[Listed records start]
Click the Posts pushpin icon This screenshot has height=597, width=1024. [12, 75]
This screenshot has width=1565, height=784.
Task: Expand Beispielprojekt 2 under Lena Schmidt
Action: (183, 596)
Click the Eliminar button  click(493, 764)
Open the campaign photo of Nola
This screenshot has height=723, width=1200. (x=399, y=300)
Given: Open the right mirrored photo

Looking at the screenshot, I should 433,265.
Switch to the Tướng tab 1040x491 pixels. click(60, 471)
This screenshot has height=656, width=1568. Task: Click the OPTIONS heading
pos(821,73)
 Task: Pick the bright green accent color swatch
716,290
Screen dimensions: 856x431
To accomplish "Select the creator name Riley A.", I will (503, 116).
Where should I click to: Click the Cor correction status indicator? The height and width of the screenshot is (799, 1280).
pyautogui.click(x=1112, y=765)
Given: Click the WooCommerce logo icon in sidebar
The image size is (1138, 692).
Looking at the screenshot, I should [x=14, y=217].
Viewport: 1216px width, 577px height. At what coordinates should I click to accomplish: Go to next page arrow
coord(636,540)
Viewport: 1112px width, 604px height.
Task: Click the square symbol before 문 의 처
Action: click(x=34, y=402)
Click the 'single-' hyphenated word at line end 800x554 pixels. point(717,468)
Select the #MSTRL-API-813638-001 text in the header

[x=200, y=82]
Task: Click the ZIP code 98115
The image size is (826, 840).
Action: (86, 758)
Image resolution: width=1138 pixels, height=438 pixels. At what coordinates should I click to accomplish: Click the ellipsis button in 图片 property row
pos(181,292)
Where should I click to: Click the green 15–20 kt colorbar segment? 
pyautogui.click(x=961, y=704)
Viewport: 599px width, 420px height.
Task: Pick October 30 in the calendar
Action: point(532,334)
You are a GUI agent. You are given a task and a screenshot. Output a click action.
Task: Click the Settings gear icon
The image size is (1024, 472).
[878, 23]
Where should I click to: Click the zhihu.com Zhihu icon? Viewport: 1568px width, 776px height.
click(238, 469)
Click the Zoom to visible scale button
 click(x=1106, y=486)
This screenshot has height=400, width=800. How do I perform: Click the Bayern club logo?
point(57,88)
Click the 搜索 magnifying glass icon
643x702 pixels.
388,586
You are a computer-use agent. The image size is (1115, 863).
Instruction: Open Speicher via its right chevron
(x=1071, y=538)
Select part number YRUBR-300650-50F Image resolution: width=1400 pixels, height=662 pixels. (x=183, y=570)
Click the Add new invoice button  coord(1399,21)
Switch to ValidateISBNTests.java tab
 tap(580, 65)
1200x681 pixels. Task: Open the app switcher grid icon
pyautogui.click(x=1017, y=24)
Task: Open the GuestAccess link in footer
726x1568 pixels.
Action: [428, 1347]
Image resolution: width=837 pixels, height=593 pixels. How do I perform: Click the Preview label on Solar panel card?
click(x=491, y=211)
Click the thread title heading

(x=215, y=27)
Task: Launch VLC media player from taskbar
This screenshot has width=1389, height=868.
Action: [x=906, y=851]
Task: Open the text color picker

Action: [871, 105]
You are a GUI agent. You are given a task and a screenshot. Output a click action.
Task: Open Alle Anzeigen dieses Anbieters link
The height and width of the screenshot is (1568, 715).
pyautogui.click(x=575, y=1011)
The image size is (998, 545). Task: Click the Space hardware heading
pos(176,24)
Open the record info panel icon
[Listed records end]
## Problem to solve
Can you write out the listing again with "heading" swapped for "header" everywhere it occurs, keeping every other part unchanged?

## Reply to the task
Click the Posts pushpin icon This screenshot has height=597, width=1024. [12, 75]
This screenshot has width=1565, height=784.
Task: Expand Beispielprojekt 2 under Lena Schmidt
Action: (183, 596)
Click the Eliminar button  click(493, 764)
Open the campaign photo of Nola
This screenshot has height=723, width=1200. (x=399, y=300)
Given: Open the right mirrored photo

Looking at the screenshot, I should 433,265.
Switch to the Tướng tab 1040x491 pixels. click(60, 471)
This screenshot has height=656, width=1568. Task: Click the OPTIONS header
pos(821,73)
 Task: Pick the bright green accent color swatch
716,290
Screen dimensions: 856x431
To accomplish "Select the creator name Riley A.", I will (503, 116).
Where should I click to: Click the Cor correction status indicator? The height and width of the screenshot is (799, 1280).
pyautogui.click(x=1112, y=765)
Given: Click the WooCommerce logo icon in sidebar
The image size is (1138, 692).
Looking at the screenshot, I should [x=14, y=217].
Viewport: 1216px width, 577px height. At what coordinates should I click to accomplish: Go to next page arrow
coord(636,540)
Viewport: 1112px width, 604px height.
Task: Click the square symbol before 문 의 처
Action: click(x=34, y=402)
Click the 'single-' hyphenated word at line end 800x554 pixels. point(717,468)
Select the #MSTRL-API-813638-001 text in the header

[x=200, y=82]
Task: Click the ZIP code 98115
The image size is (826, 840).
Action: (86, 758)
Image resolution: width=1138 pixels, height=438 pixels. At what coordinates should I click to accomplish: Click the ellipsis button in 图片 property row
pos(181,292)
Where should I click to: Click the green 15–20 kt colorbar segment? 
pyautogui.click(x=961, y=704)
Viewport: 599px width, 420px height.
Task: Pick October 30 in the calendar
Action: point(532,334)
You are a GUI agent. You are given a task and a screenshot. Output a click action.
Task: Click the Settings gear icon
The image size is (1024, 472).
[878, 23]
Where should I click to: Click the zhihu.com Zhihu icon? Viewport: 1568px width, 776px height.
click(238, 469)
Click the Zoom to visible scale button
 click(x=1106, y=486)
This screenshot has height=400, width=800. How do I perform: Click the Bayern club logo?
point(57,88)
Click the 搜索 magnifying glass icon
643x702 pixels.
388,586
You are a computer-use agent. The image size is (1115, 863).
Instruction: Open Speicher via its right chevron
(x=1071, y=538)
Select part number YRUBR-300650-50F Image resolution: width=1400 pixels, height=662 pixels. (x=183, y=570)
Click the Add new invoice button  coord(1399,21)
Switch to ValidateISBNTests.java tab
 tap(580, 65)
1200x681 pixels. Task: Open the app switcher grid icon
pyautogui.click(x=1017, y=24)
Task: Open the GuestAccess link in footer
726x1568 pixels.
Action: [428, 1347]
Image resolution: width=837 pixels, height=593 pixels. How do I perform: Click the Preview label on Solar panel card?
click(x=491, y=211)
Click the thread title header

(x=215, y=27)
Task: Launch VLC media player from taskbar
This screenshot has width=1389, height=868.
Action: [x=906, y=851]
Task: Open the text color picker

Action: [871, 105]
You are a GUI agent. You are given a task and a screenshot. Output a click action.
Task: Open Alle Anzeigen dieses Anbieters link
The height and width of the screenshot is (1568, 715).
pyautogui.click(x=575, y=1011)
The image size is (998, 545). Task: Click the Space hardware header
pos(176,24)
Open the record info panel icon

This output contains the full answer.